> **Provided information**:
- - - - - - -
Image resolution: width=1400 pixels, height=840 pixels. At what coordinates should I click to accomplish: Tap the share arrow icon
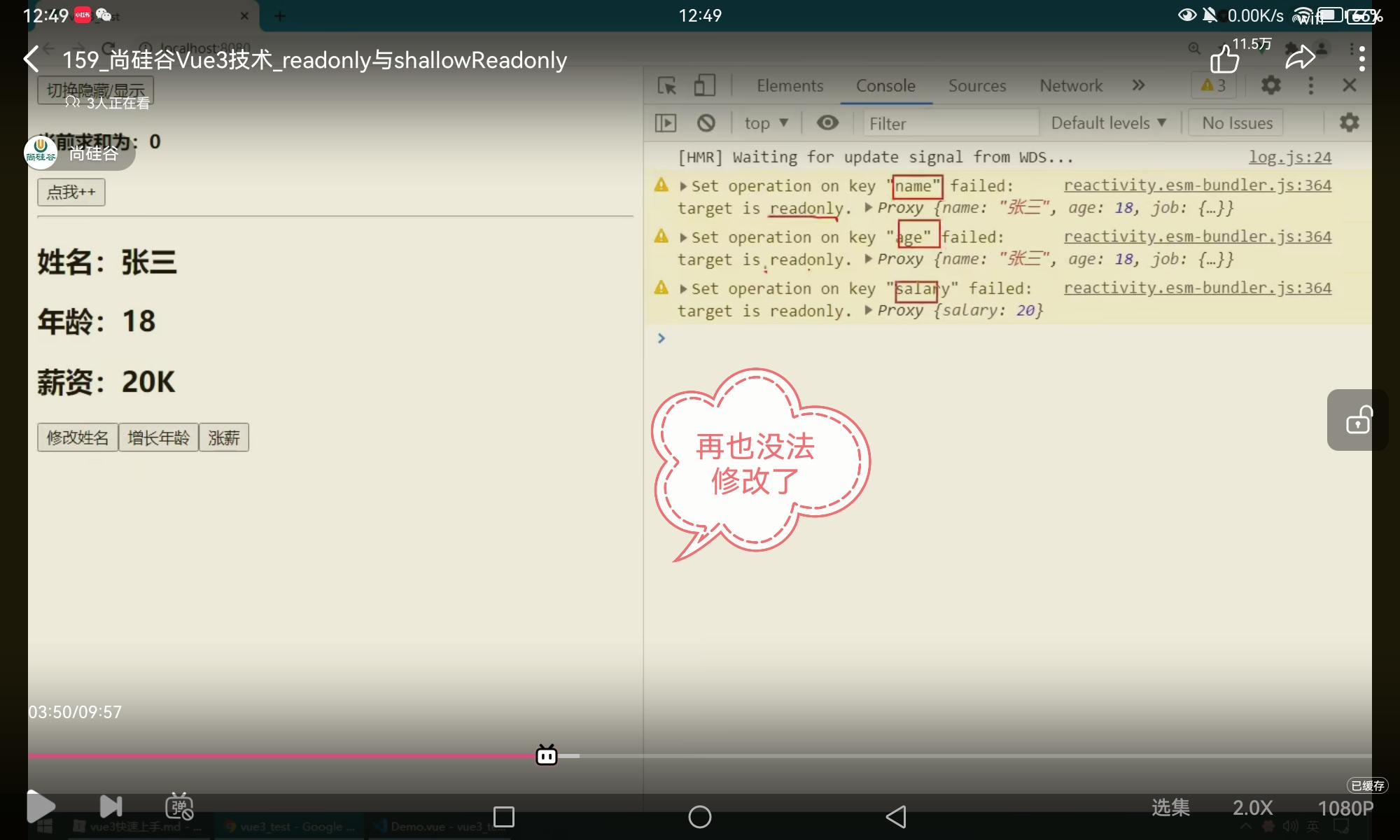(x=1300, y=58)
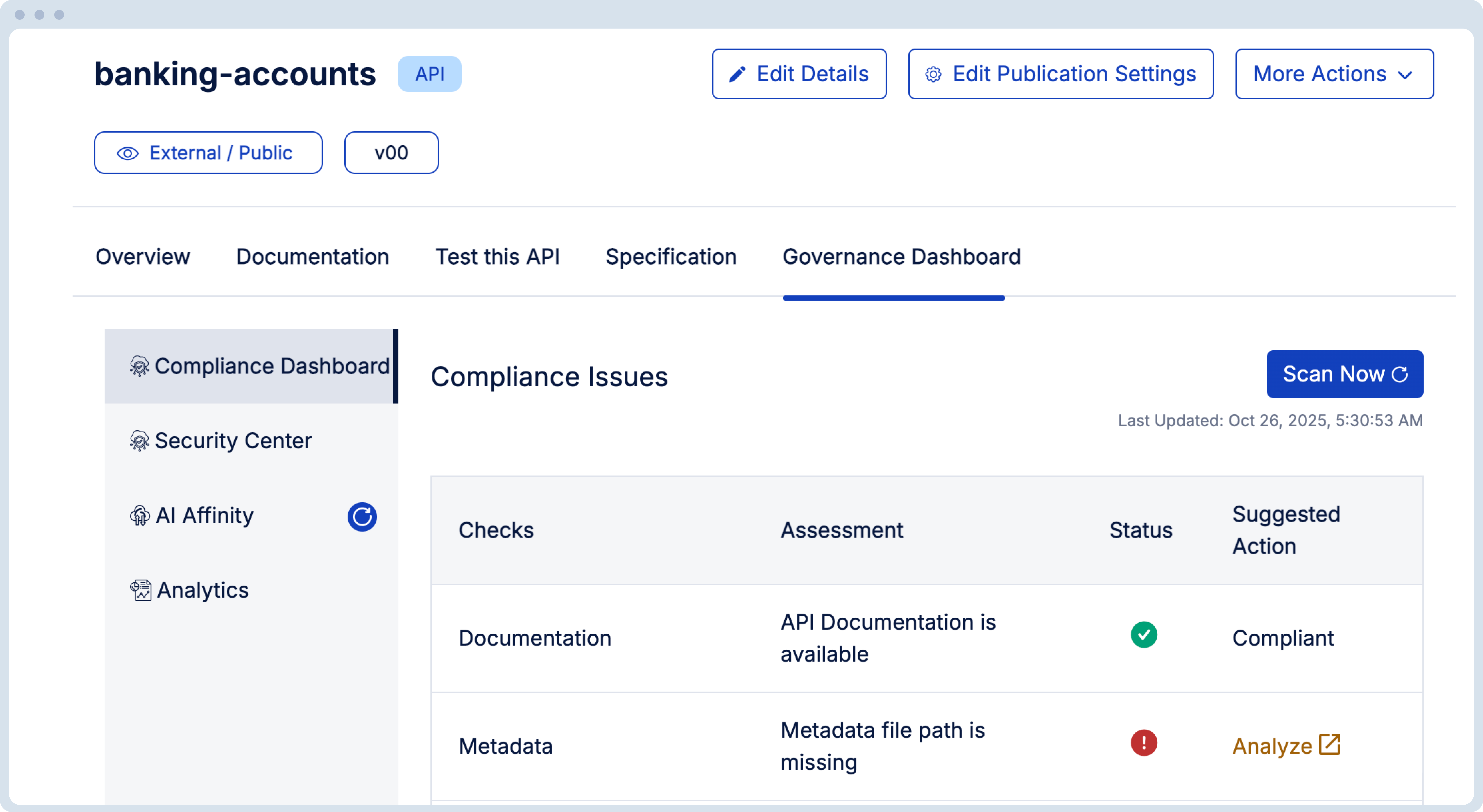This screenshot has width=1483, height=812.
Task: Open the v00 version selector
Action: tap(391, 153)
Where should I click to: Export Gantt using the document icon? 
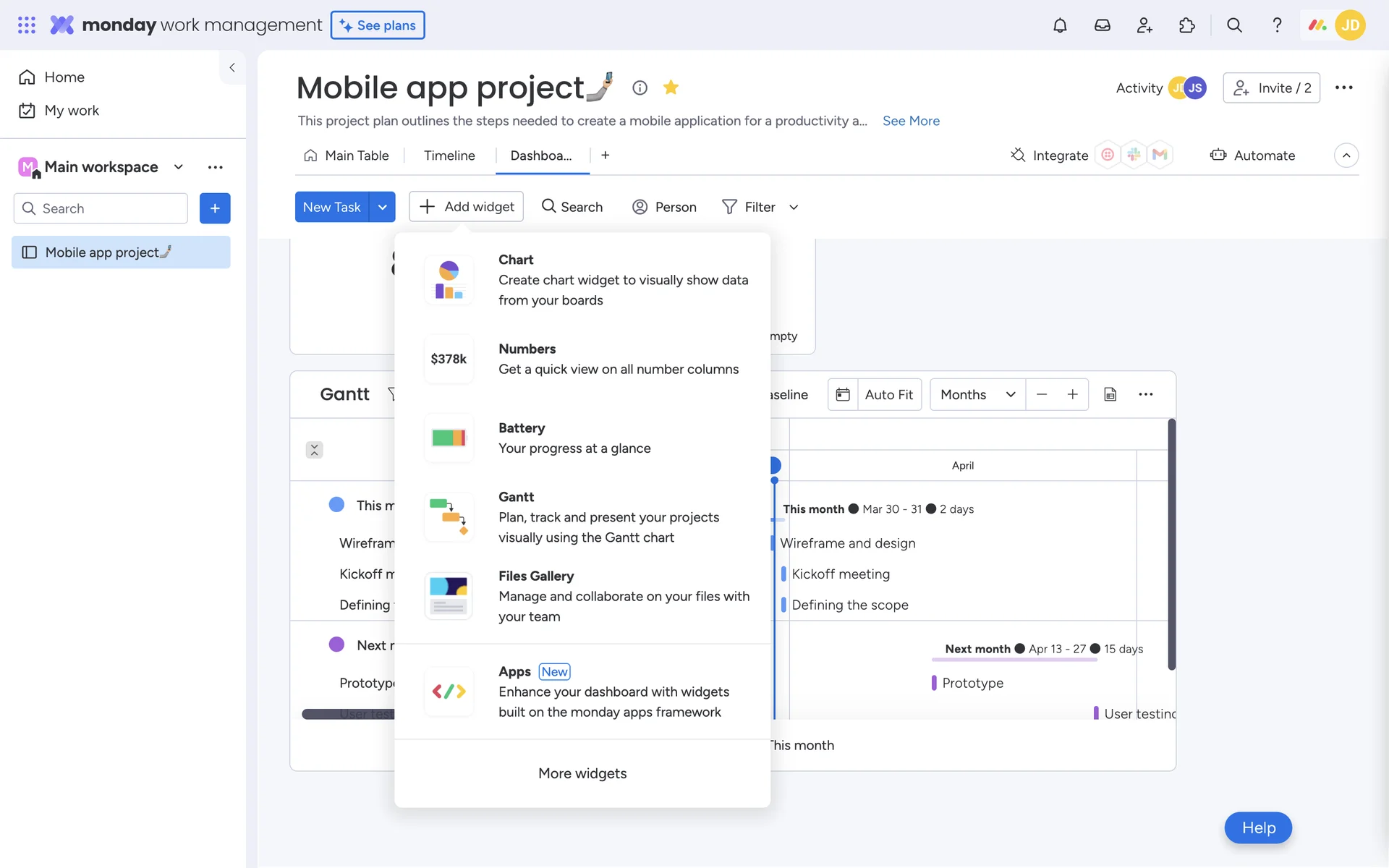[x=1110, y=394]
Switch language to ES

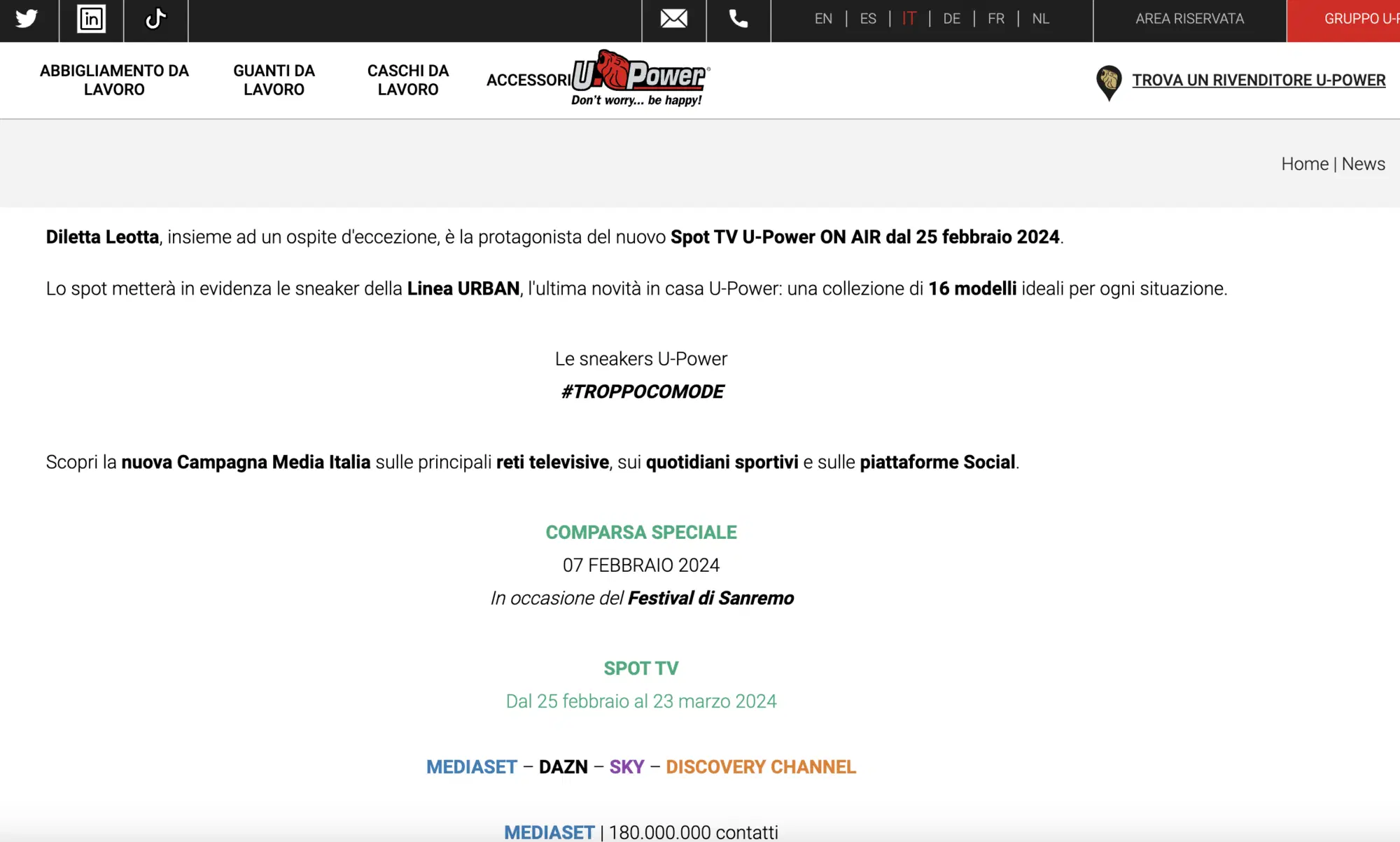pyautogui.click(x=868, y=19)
- - - - - - -
> **Task**: A faithful, picture-free copy of the material is what this task asks for.

> **Result for this task**:
Image resolution: width=1400 pixels, height=840 pixels. At what coordinates should I click to accomplish: Tap the share arrow icon
(x=1300, y=58)
This screenshot has width=1483, height=812.
Task: Open the v00 version selector
Action: tap(391, 153)
Where should I click to: Export Gantt using the document icon? 
[x=1110, y=394]
Switch language to ES

pyautogui.click(x=868, y=19)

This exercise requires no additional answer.